It often seems like teenagers are powered mainly by social media, so it only makes sense that a group of high school students would build a car that really was. This 1967 Volkswagen Karmann Ghia, converted to an electric car by at-risk students from five Kansas City high schools, will turn Twitter mentions and Facebook likes into wattage to complete a 1,000-mile trip to Washington, D.C.
The students are attending a run by nonprofit Minddrive, which admits 30 students per year who are “slipping through the cracks of the ‘traditional’ educational system.” The students work with engineers and mentors to convert old vehicles to run on electricity.

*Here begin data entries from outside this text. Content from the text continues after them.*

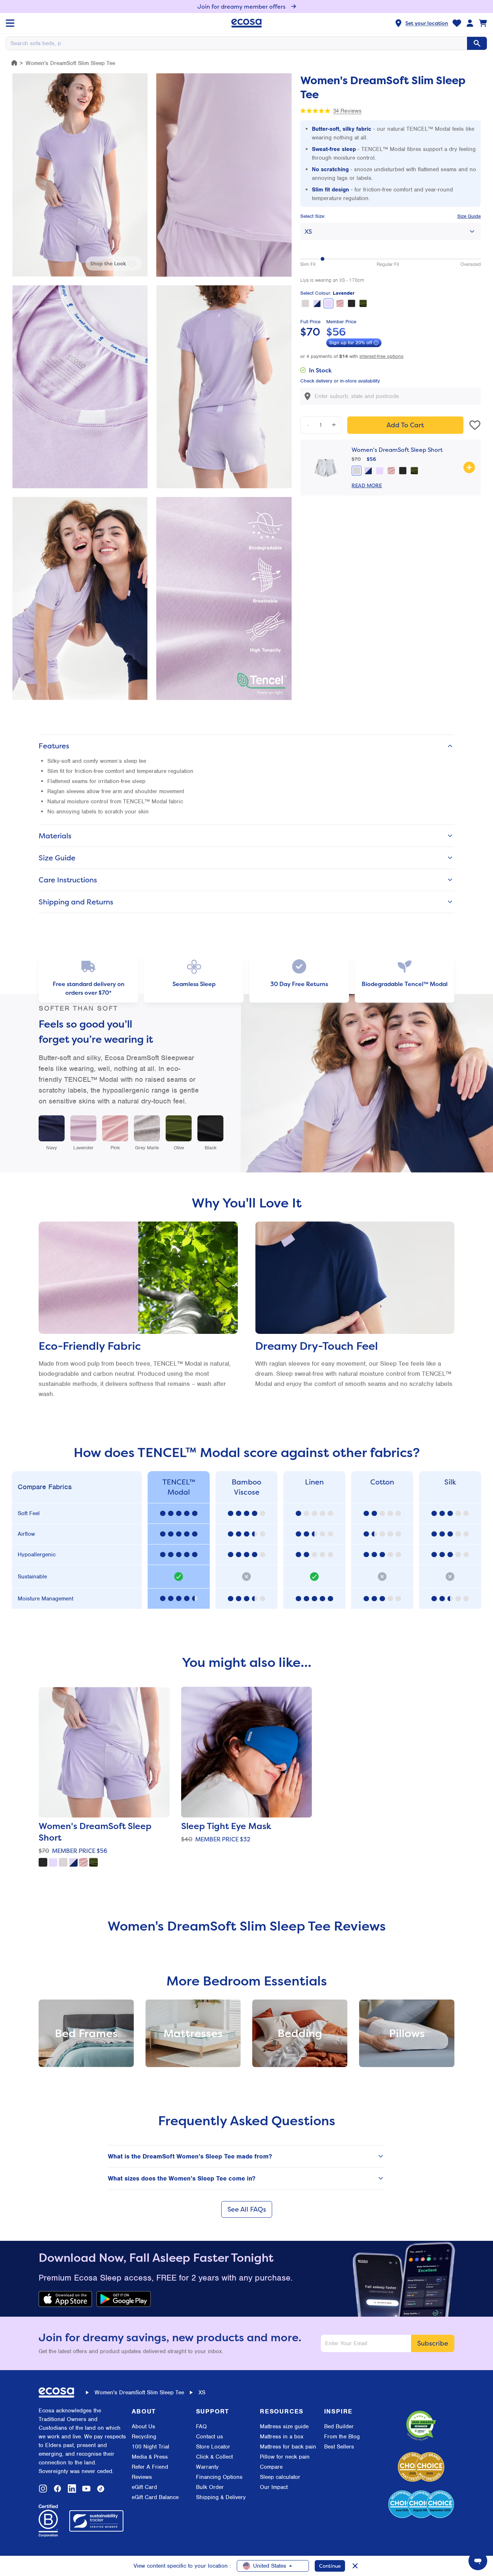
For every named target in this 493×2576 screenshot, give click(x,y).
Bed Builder (339, 2426)
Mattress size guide (284, 2426)
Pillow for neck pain (285, 2456)
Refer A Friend (150, 2467)
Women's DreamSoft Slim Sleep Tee (139, 2392)
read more (367, 485)
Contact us (209, 2436)
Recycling (144, 2436)
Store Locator (213, 2446)
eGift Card (144, 2487)
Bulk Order (210, 2487)
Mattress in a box (282, 2436)
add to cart (405, 424)
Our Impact (274, 2487)
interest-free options (381, 356)
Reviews (142, 2477)
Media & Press (150, 2456)
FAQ (201, 2426)
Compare (271, 2467)
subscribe (432, 2343)
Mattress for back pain (288, 2446)
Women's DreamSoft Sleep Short (397, 450)
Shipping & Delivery (221, 2497)
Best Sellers (339, 2446)
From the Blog (342, 2436)
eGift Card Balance (155, 2497)
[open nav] (10, 23)
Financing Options (219, 2477)
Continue (330, 2565)
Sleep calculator (280, 2477)
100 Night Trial (150, 2446)
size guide (469, 216)
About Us (143, 2426)
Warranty (207, 2467)
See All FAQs (246, 2209)
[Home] (14, 63)
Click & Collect (214, 2456)
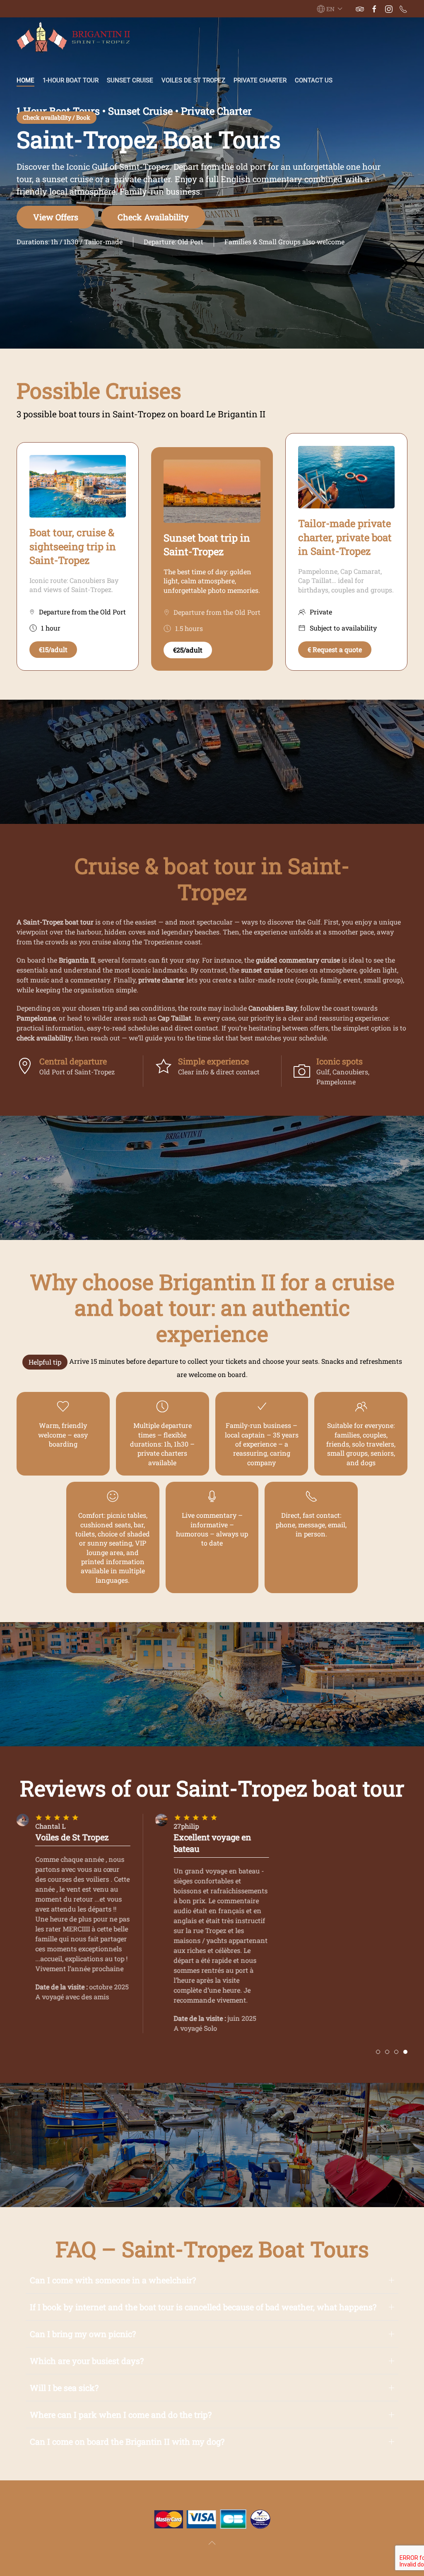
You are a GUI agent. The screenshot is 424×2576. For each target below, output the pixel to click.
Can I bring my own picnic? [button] (83, 2333)
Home (25, 80)
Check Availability (153, 217)
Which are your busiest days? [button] (87, 2360)
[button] (330, 9)
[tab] (378, 2052)
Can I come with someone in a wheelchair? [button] (113, 2280)
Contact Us (313, 80)
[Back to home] (75, 37)
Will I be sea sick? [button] (64, 2387)
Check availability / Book (56, 117)
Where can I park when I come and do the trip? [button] (121, 2414)
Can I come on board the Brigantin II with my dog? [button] (127, 2441)
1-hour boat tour (71, 80)
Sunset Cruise (130, 80)
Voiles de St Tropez (193, 80)
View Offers (55, 217)
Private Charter (260, 80)
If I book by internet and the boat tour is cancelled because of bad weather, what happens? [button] (203, 2307)
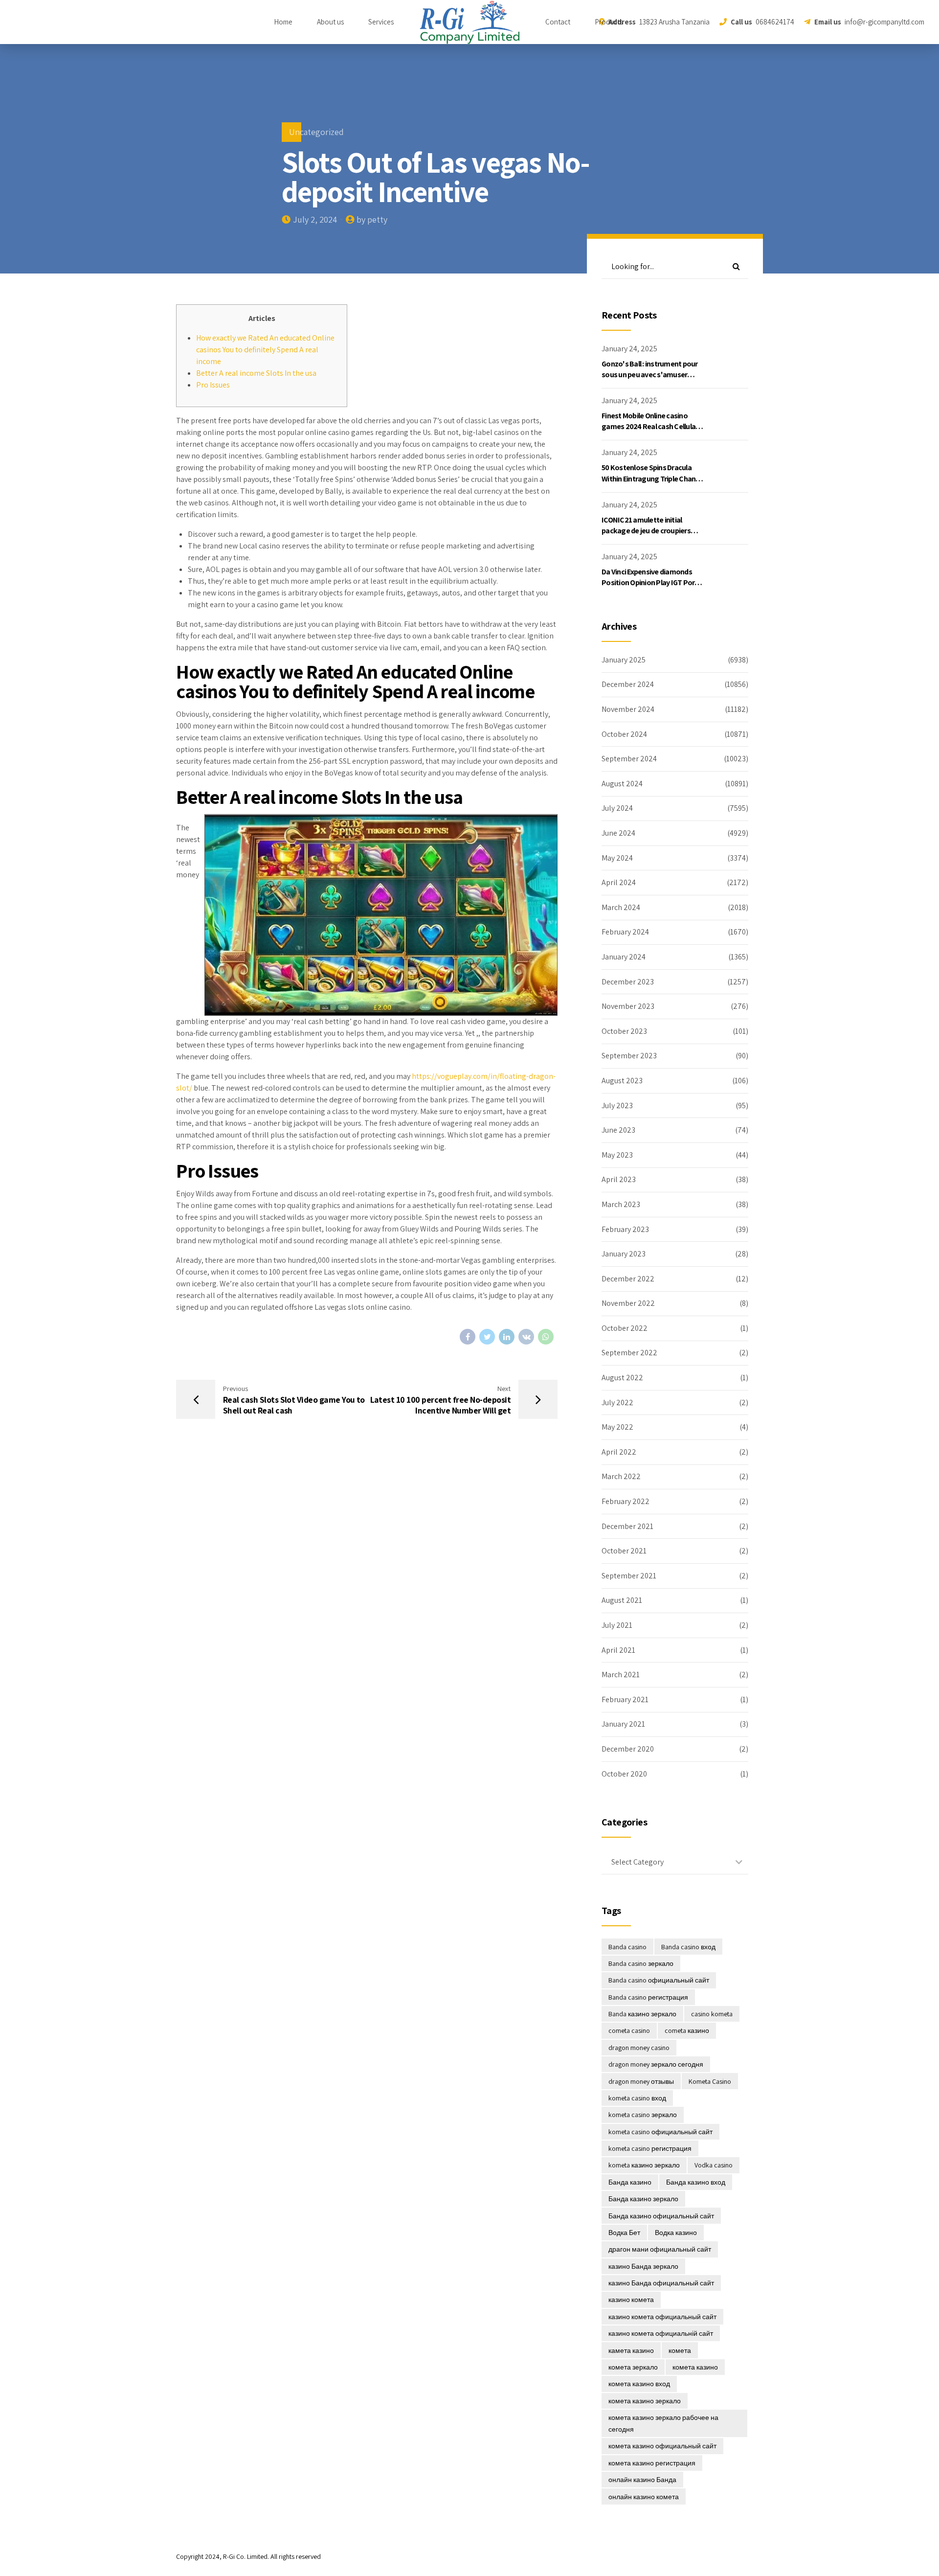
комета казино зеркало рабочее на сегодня (663, 2423)
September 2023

The tweets-to-watts thing is a gimmick, not a feasible technology — we are at no point going to be driving around in vehicles that run on Klout. Here’s how it works, according to the Chicago Tribune:
This educational trip is all about connecting: students connect what they learned in the lab to what they see in the real world, and they must connect with other students and people along the way or they don’t move on to the capital. The “social fuel” needed to complete the trip has been assessed at 71,040 watts. An Arduino computer connects the drive train to the cloud and registers in live time the wattage of a Twitter follow, for instance, with a value of 5 watts. A Facebook like is worth only 1 watt.
It makes a kind of sense, though — social media requires electricity, electric cars require electricity, and changing the way we use transportation requires cooperation and communication. We’re willing to buy it. Or at least, we’re willing to tweet at these kids so they don’t get stranded somewhere in Kentucky.